**THE TASK**
For the word "will", report how many lines of the records below contain it, and nothing more.

Stored data entries:
□ □ □ □

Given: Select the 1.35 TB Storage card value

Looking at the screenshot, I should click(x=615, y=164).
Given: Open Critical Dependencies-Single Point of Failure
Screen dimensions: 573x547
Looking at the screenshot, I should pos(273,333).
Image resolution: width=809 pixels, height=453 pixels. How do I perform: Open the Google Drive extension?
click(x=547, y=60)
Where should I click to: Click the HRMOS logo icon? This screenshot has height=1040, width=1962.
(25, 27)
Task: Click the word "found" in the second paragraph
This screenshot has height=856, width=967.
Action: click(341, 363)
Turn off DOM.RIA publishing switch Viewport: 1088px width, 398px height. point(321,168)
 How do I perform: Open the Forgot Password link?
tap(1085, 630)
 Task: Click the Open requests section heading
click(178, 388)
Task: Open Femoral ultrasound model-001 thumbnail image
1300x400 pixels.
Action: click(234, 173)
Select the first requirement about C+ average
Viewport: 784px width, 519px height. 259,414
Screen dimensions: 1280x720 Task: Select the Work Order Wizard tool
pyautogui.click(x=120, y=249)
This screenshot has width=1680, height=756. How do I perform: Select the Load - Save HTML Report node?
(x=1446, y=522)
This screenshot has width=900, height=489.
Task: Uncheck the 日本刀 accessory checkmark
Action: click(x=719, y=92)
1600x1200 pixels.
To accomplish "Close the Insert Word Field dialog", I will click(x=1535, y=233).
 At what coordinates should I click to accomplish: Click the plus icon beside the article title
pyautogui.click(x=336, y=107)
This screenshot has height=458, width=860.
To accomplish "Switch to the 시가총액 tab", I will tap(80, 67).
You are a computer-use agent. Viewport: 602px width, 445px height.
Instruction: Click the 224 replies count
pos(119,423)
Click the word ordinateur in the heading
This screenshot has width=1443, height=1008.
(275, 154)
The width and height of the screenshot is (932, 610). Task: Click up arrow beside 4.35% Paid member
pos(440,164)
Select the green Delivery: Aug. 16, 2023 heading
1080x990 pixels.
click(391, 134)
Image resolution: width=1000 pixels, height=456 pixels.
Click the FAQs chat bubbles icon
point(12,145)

□ □ □ □

**OUTPUT BELOW**
2